Difficulties facing restaurant business

Barish told Enab Baladi that the most significant obstacle to restaurant business in northern Syria is the monthly rents, with the rent of the first restaur325ant he opened reaching 400 US dollars, “a large amount compared to incomes in Idlib.”

The location factor is another obstacle in Barish’s opinion, who said that his restaurant was reputable in Saraqeb and Hama’s northern countryside, but the re-settling of the displaced in rural Aleppo, Idlib, and displacement camps forced him to rebuild his restaurant’s name from the very beginning amid fierce competition from some of the oldest restaurants in the region.

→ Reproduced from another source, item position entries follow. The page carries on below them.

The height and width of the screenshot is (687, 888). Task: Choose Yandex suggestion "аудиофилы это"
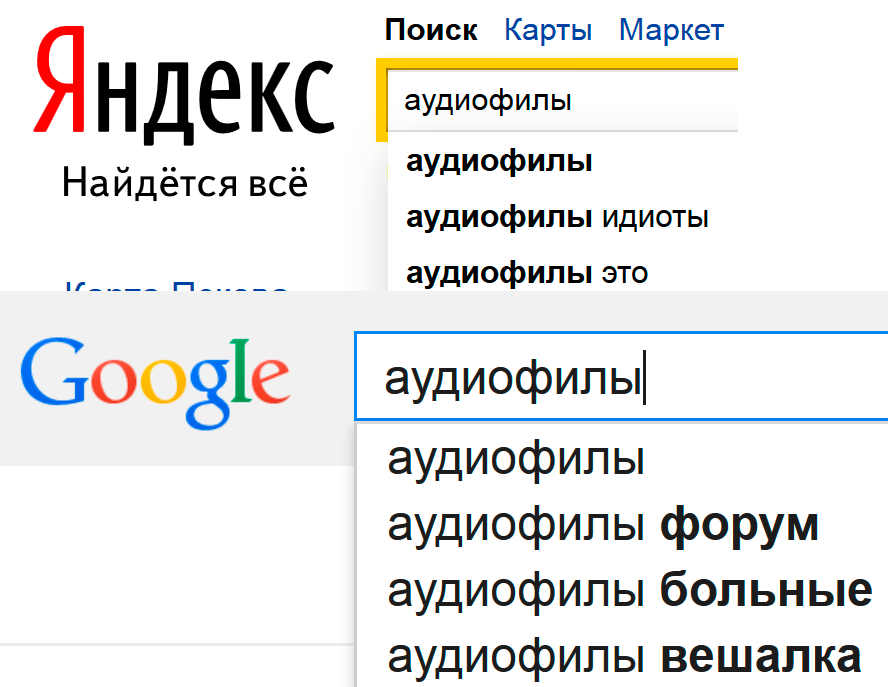point(527,271)
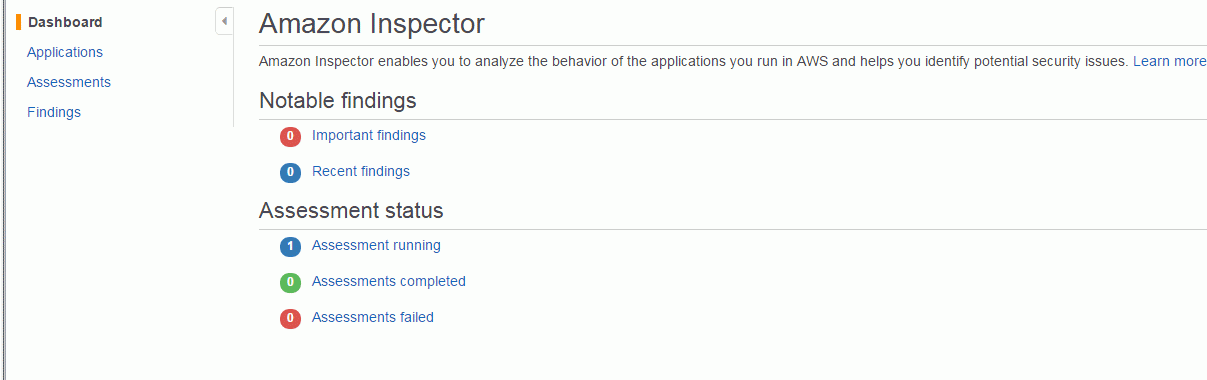
Task: Open the Assessments completed link
Action: tap(389, 281)
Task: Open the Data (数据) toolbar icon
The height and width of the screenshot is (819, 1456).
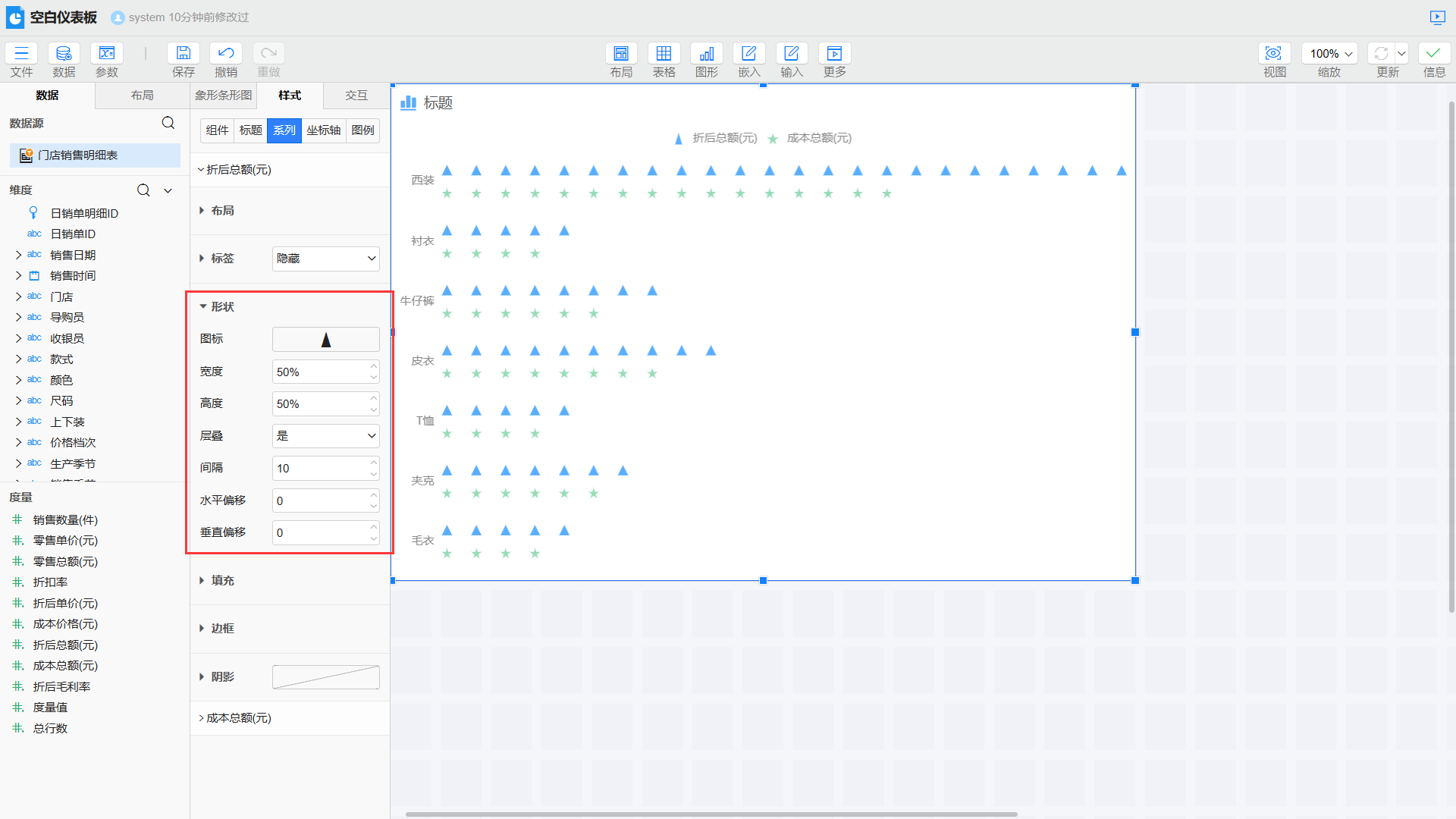Action: [x=64, y=53]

Barish added that the use of the Turkish currency instead of the Syrian pound in northwestern Syria had caused fluctuations in commodity prices, with the exchange rate reaching nearly 3500 Syrian pounds against the US dollar in June 2020, amid demands from Syrian citizens to have the currency substitution as a temporary solution pending political transition. 

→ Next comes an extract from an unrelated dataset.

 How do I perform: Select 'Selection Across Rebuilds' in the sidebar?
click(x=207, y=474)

However, the Turkish lira hit record lows against other currencies, causing prices to fluctuate in Turkey and northwestern Syria.

As for Kannaj, he said that the lack of some foodstuffs in the northwestern region is the major challenge facing investors in the service sector, adding that it is not unusual for restaurants to run out of some food items for several days, primarily fish, ready-to-fry potatoes, and other raw materials. 

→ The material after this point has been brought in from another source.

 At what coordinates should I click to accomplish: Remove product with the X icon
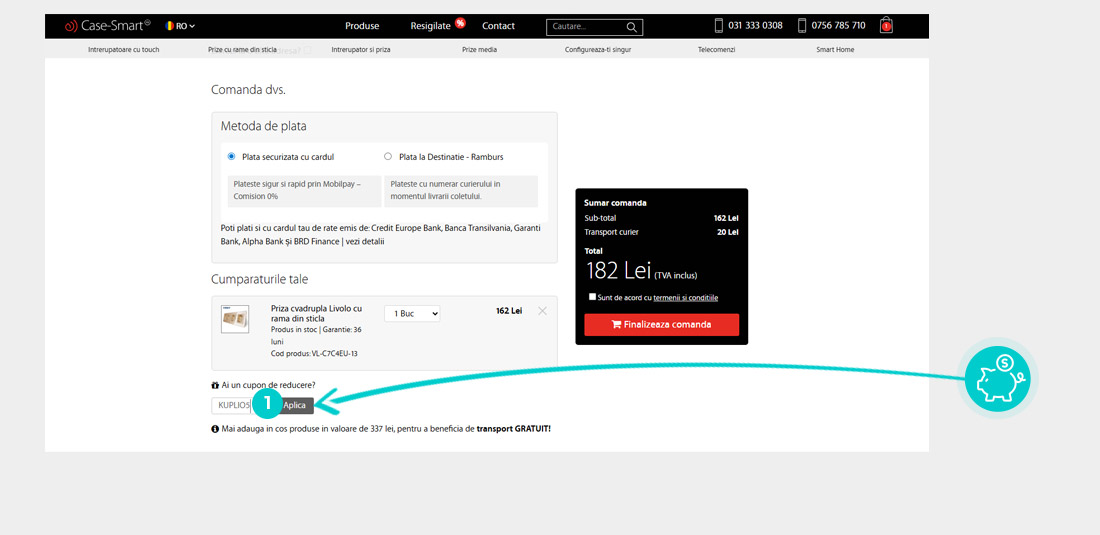pos(542,311)
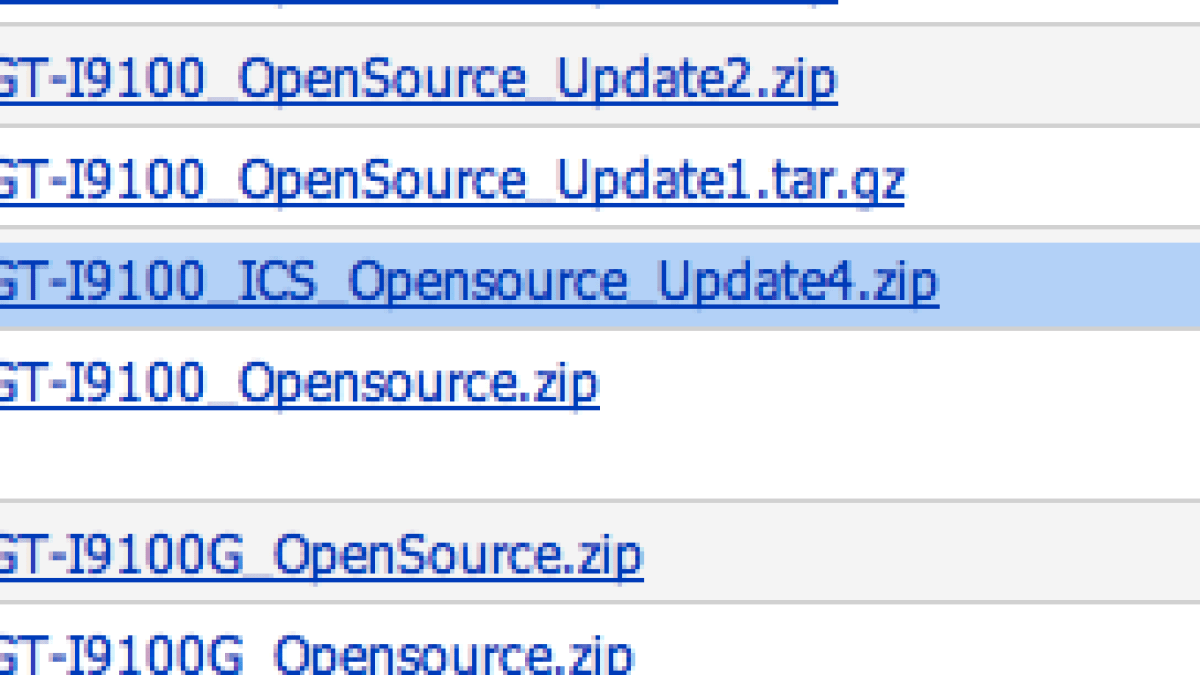Click the only ICS-labeled file link
Viewport: 1200px width, 675px height.
[468, 283]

The high prices of meat, chicken, and other food items have overwhelmed restaurant owners, Kannaj said, adding that the high taxation of commodities entering the Syrian National Army (SNA)’s crossings is raising prices significantly and affecting the overall selling activity.

Al-Masri, the SIG’s Minister of Economics, said that there are many obstacles to investors in the northwestern region, most notably merchants’ fears regarding the region’s investment environment. 

In such cases, merchants are advised to invest in small-capital projects that depend on local materials, as long as the security situation remains relatively stable, al-Masri said, stressing the need for economic stimulus. 

Al-Masri mentioned that trade facilitation allowed the entry of basic food materials at low customs duties from Turkey and exportation. He also highlighted the role of industrial cities in supporting the business sector, particularly to those wishing to establish big factories.

The infrastructure-ready industrial cities based in al-Bab, Azaz, al-Rai, and Jarablus had all of their sections sold, and industrialists from Turkey have made investments in them, al-Masri said.

The regime’s military campaigns, backed by Russia and Iran, on opposition areas have led to the killing and displacement of tens of thousands of civilians, limiting the opposition’s control to the countryside of Aleppo, Idlib governorate, and parts of the countryside of Latakia, Hama, al-Hasakah, and Raqqqa in northern Syria.

According to statistics by the Syrian Response Coordination Group (SRCG), there are 1,489 displacement camps distributed in northwestern Syria, with a population of over a million and a half displaced persons, who mostly fled their areas due to military offensives in the period between April 2019 and 5 March 2020.